## Requirement:
Put each line of the listing below into a numbered list, and leave out the blank lines.

## Stored items:
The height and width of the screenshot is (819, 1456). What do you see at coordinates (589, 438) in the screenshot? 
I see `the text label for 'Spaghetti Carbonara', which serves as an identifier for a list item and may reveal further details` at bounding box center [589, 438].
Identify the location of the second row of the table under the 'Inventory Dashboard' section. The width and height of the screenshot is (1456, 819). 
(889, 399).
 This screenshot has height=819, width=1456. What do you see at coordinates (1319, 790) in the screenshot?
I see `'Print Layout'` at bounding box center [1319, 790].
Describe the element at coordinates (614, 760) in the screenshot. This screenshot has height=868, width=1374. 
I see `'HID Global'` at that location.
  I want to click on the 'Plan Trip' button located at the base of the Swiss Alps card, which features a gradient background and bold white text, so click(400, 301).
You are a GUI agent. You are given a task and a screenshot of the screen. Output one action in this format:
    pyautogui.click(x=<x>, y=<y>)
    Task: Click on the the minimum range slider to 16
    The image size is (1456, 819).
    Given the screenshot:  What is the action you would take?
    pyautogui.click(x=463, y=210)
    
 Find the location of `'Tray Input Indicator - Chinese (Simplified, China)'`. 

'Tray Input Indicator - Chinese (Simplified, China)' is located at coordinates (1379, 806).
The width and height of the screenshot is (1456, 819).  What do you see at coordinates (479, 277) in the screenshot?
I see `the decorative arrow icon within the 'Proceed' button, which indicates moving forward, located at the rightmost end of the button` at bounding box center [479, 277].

## Solved exercise:
1. The height and width of the screenshot is (819, 1456). What do you see at coordinates (589, 438) in the screenshot? 
2. I see `the text label for 'Spaghetti Carbonara', which serves as an identifier for a list item and may reveal further details` at bounding box center [589, 438].
3. Identify the location of the second row of the table under the 'Inventory Dashboard' section. The width and height of the screenshot is (1456, 819). 
4. (889, 399).
5.  This screenshot has height=819, width=1456. What do you see at coordinates (1319, 790) in the screenshot?
6. I see `'Print Layout'` at bounding box center [1319, 790].
7. Describe the element at coordinates (614, 760) in the screenshot. This screenshot has height=868, width=1374. 
8. I see `'HID Global'` at that location.
9.   I want to click on the 'Plan Trip' button located at the base of the Swiss Alps card, which features a gradient background and bold white text, so click(400, 301).
10. You are a GUI agent. You are given a task and a screenshot of the screen. Output one action in this format:
11.     pyautogui.click(x=<x>, y=<y>)
12.     Task: Click on the the minimum range slider to 16
13.     The image size is (1456, 819).
14.     Given the screenshot:  What is the action you would take?
15.     pyautogui.click(x=463, y=210)
16.  Find the location of `'Tray Input Indicator - Chinese (Simplified, China)'`. 
17. 'Tray Input Indicator - Chinese (Simplified, China)' is located at coordinates (1379, 806).
18. The width and height of the screenshot is (1456, 819).  What do you see at coordinates (479, 277) in the screenshot?
19. I see `the decorative arrow icon within the 'Proceed' button, which indicates moving forward, located at the rightmost end of the button` at bounding box center [479, 277].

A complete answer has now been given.